Getting there: The nearest airport is Birmingham Airport,  which is a one-to-two-hour drive to Daylesford. Alternatively, it is a two-and-a-half-hour drive from London. 

 

Where the Light Gets In, Stockport, Greater Manchester 

Michelin Green Star  

Where the Light Gets In is an innovative, intimate dining experience located in Stockport, Greater Manchester. Founded by chef Sam Buckley, the restaurant emerged from his passion for creating food that is both sustainable and uses local ingredients. The restaurant is housed in a space above a former warehouse, which has been renovated to create a minimalist, but warm atmosphere. The restaurant focuses on a zero-waste approach and works closely with local suppliers, foragers and farms to source seasonal ingredients. The tasting menu changes frequently. Dishes might feature ingredients like wild garlic, locally grown vegetables, and fish sourced from sustainable fisheries. 

Getting there: The nearest airport is Manchester Airport, with connections to the city centre taking around 20 minutes. From Manchester Piccadilly station, it is a 15-minute train journey to Stockport. 

 

Crocadon, St Mellion, Cornwall 

Michelin Green Star  

Crocadon is a farm-to-table restaurant set on a 120-acre biodynamic farm in the Cornish countryside, near Plymouth. Chef Dan Cox focuses on providing a seasonal, locally sourced dining experience, with ingredients grown on the farm. The farm practices biodynamic farming principles, which ensure the health of the soil and environment while minimising the restaurant’s carbon footprint. The menu highlights the fresh, diverse produce grown on-site, such as rare breeds of livestock and heritage vegetables, with dishes like Cornish lamb or seasonal foraged mushrooms. Crocadon’s farm was developed with the vision of creating a space where guests could not only enjoy food but also learn about the farming practices behind it. Visitors can explore the farm, which includes gardens and spaces that reflect the ethos of sustainable living. The farm also offers educational experiences, from garden tours to interactive cooking demonstrations.  

Getting there: The nearest major airports are London Gatwick Airport and London Heathrow Airport. From there, take a direct train from London Paddington to Plymouth (around three hours). From Plymouth, bus and taxi services can provide connections to St Mellion, around 10 miles (16km) away. 

 

Restaurant Sat Bains, Nottingham 

2 Michelin Stars (plus Michelin Green Star) 

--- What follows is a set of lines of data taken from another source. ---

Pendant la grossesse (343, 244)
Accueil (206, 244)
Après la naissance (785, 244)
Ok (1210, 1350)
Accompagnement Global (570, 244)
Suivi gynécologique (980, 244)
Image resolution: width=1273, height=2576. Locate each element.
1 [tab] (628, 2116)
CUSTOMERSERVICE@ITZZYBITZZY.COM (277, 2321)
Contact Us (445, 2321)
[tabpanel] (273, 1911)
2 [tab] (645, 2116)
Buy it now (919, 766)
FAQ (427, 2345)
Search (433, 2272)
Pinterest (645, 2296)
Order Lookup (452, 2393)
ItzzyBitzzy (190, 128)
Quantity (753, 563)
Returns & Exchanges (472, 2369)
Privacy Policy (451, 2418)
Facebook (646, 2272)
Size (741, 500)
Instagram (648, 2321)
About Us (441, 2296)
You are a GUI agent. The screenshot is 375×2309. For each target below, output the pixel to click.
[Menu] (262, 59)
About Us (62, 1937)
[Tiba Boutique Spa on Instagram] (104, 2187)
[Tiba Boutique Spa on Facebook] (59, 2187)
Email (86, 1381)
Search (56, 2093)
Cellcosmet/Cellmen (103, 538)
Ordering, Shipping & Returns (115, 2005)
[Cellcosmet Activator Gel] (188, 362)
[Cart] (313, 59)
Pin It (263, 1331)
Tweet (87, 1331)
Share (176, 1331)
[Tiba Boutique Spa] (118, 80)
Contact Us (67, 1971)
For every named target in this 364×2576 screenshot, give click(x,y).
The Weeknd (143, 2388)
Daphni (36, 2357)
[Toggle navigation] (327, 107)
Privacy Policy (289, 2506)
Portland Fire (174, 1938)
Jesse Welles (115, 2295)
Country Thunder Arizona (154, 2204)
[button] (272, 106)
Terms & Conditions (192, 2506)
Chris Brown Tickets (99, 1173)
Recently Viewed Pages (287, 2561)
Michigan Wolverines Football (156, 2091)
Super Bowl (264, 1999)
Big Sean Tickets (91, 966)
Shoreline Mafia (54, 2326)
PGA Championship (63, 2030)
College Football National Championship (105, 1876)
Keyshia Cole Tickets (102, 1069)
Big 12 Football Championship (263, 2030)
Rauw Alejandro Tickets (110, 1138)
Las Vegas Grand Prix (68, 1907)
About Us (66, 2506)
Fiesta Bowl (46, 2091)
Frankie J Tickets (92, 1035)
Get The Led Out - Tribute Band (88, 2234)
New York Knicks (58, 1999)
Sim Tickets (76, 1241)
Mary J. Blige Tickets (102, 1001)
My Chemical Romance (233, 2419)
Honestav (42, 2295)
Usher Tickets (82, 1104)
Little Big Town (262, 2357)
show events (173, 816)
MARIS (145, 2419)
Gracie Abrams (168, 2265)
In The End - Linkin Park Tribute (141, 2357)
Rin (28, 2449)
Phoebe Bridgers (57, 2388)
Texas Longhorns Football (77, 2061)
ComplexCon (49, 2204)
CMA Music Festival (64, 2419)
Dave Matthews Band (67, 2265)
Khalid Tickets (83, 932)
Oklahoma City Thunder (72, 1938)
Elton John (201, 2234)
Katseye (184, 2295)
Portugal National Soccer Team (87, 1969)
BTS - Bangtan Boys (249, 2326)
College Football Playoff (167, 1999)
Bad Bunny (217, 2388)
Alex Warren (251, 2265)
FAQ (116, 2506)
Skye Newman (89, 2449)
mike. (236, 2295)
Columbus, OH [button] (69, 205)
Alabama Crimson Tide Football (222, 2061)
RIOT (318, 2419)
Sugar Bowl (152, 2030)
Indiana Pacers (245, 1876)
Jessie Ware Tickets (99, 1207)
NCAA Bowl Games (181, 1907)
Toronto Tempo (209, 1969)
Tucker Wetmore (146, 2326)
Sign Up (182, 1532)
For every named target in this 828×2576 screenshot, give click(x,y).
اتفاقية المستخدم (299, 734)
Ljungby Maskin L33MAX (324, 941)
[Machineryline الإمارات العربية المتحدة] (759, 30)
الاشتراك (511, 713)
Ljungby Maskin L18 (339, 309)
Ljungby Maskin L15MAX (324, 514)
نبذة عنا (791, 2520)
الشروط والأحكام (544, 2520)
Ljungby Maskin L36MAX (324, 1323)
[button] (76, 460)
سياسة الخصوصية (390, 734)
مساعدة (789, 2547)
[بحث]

Restaurant Sat Bains is known for its inventive approach to modern British cuisine. Located just outside Nottingham, this two-Michelin-star restaurant is led by chef-owner Sat Bains, who has built a reputation for creating unique, seasonal dishes that reflect his passion for sustainable practices. The restaurant’s tasting menus highlight locally sourced ingredients, with a focus on seasonal produce, and feature items like brown hare, or duck with truffled toast. The kitchen embraces zero-waste practices and works hard to minimise food miles, often sourcing produce directly from the surrounding Nottinghamshire countryside. The 40-cover restaurant is housed in a contemporary building with an open kitchen design, allowing diners to watch the chefs as they prepare each dish. For a truly immersive dining experience, the restaurant offers the Tasting Room. Located at the heart of the restaurant, the Tasting Room is an exclusive space for up to eight guests. In this intimate setting, diners can enjoy the full tasting menu while interacting with the chefs as they prepare and present each course.  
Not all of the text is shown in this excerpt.